By contrast, law-abiding nations like the United States take their treaty obligations very seriously and are scrupulous in carrying them out to the legalistic letter. Indeed, American courts would be obliged—under the Supremacy Clause—to enforce these treaties, honoring them all even as the other nations who sign them take them lightly.

AMERICA’S TREATY ADDICTION

What is it with our diplomats? Why do they constantly seek to ensnare us in treaties to regulate each aspect of our existence? Can’t our diplomats ever say no?

Our foreign policy is largely conducted by globalists who work within our State Department, and the National Security Council. Deeply committed to the one-world agenda, they have dedicated their lives and public service to bringing the UStates into the global fold. The goals of the Club of Rome have no greater allies than many of the men and women of our foreign service.

Our nation’s foreign affairs experts live in the shadow of the trauma of the United States’ rejection of the Treaty of Versailles ending World War I and establishing the League of Nations. Because of the United States’ refusal to enter the global body and the perpetuation of American isolationism, historians assign to the United States much of the blame for the failed peace that followed the First World War and led directly to the second.

These experts fear the resurgence of isolationism and are determined to ensure that the United States is a full participant in every global treaty that comes down the pike.

When President Woodrow Wilson led the United States into the war in 1917—until then a conflict of Britain, France, and Russia against Germany and Austro-Hungary—he promised that it would be “a war to end all wars.” When the American military began to weigh heavily into the scales of the conflict, eventually forcing a German surrender in 1918, the president amplified his idealistic motivation for fighting by issuing his “Fourteen Points,” which would be the basis for what he described as “a peace without victory.”

The document that set forth Wilson’s Fourteen Points was one of the most idealistic in diplomatic history. It pledged the nations of the world to postwar boundaries based on self-determination by each country’s people. Every ethnic or national group would be able to determine, democratically, to which country they wished to belong. Freedom of the seas, the rights of neutral nations, and free flow of commerce were guaranteed. And, to enforce and implement this program, a League of Nations was to be established.
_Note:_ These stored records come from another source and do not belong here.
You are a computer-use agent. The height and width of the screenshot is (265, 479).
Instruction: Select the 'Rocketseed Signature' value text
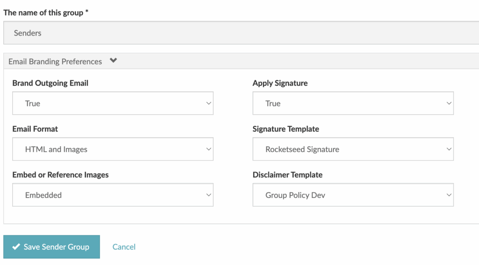coord(302,149)
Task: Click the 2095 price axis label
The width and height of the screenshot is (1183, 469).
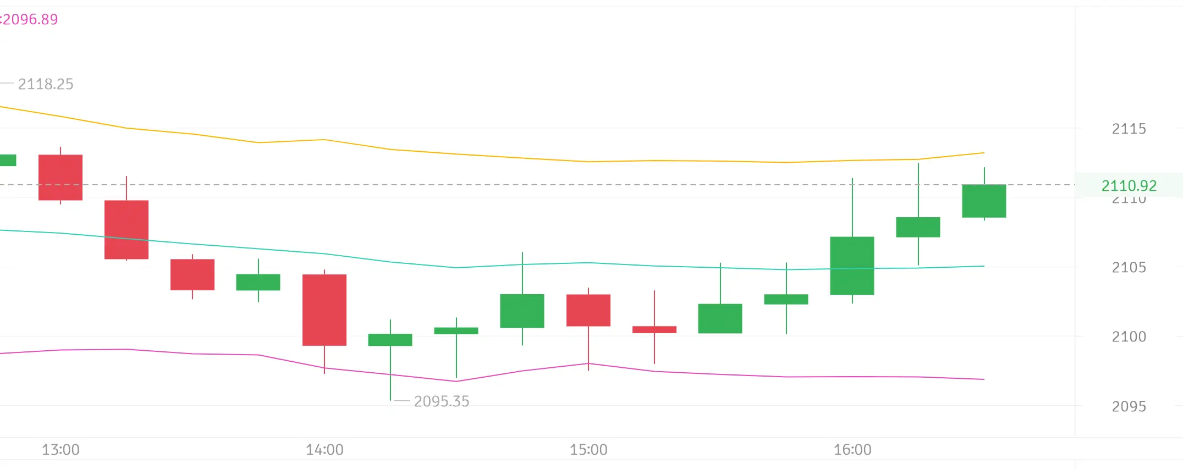Action: point(1129,406)
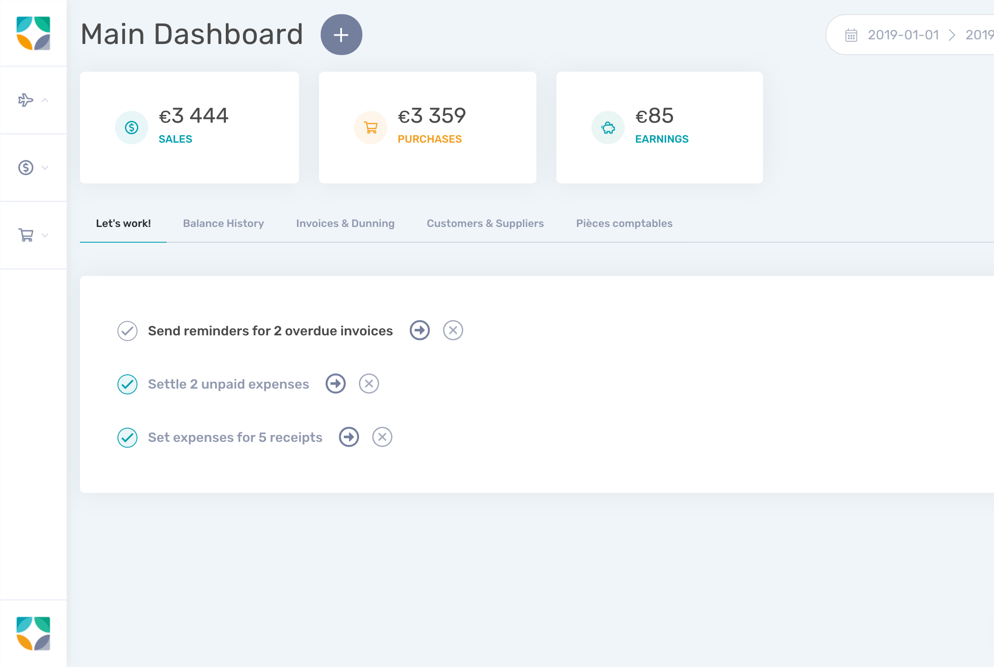
Task: Toggle the settle unpaid expenses checkbox
Action: tap(127, 384)
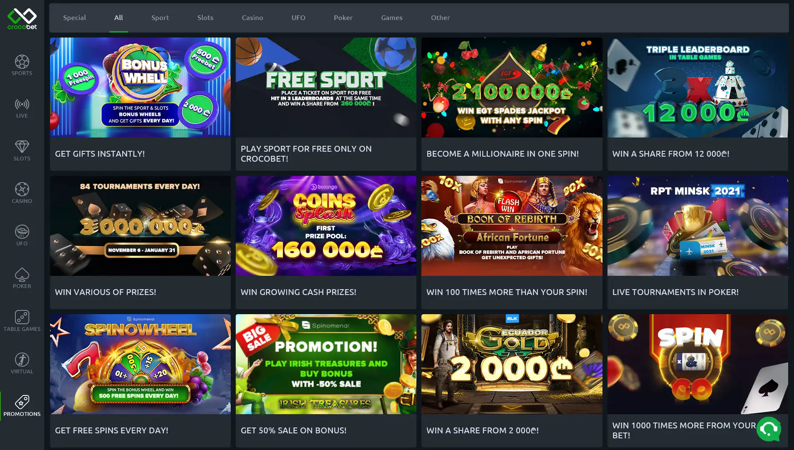This screenshot has height=450, width=794.
Task: Open the Poker spade icon
Action: [22, 278]
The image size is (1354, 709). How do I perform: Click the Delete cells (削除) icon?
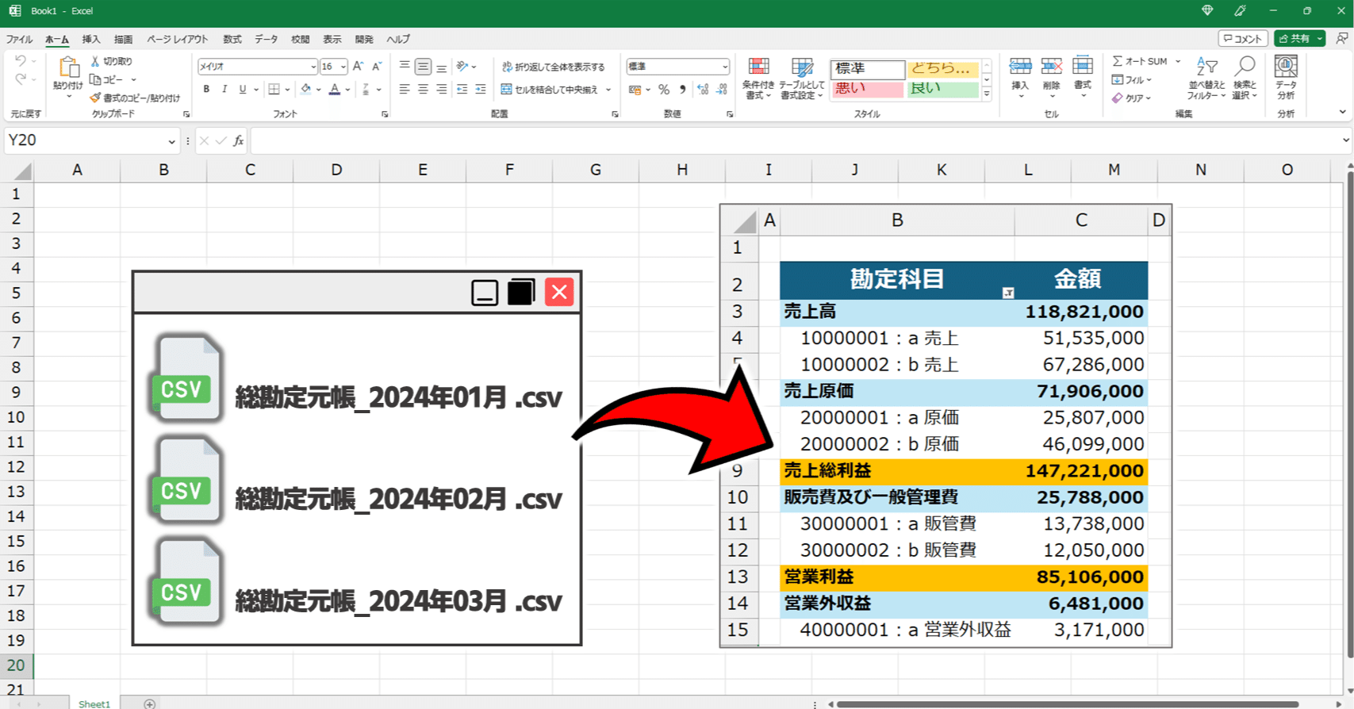[x=1052, y=67]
When the Armistice ending the war was signed—largely based on German acceptance of the Fourteen Points—Wilson sailed to Europe to attend a peace conference at the French palace of Versailles, where the nations of the world gathered. While all the Allied powers, who dictated the peace to Germany and its defeated allies, paid lip service to the Fourteen Points, they disregarded it when it came to thrashing out the details of the peace settlement.

When the final document emerged, nobody was happy. The ideal of self-determination was breached more than it was honored. The treaty reflected the same mad scramble for territory and reparations that had always accompanied the end of wars. This was far from a war to end all wars. In fact, it was the beginning of the onset of World War II!

Of all Wilson’s Fourteen Points only the provision for a League of Nations emerged in the final draft of the Treaty of Versailles. But when the document came up for ratification in the Republican-dominated US Senate, it was harshly criticized and ultimately rejected. So Wilson’s League began operations without the United States in attendance. The US never joined and played almost no role in trying to keep the peace between the world wars. With isolationists firmly in control of our foreign policy throughout the twenties, the United States turned inward and let the world hurdle toward another ghastly war.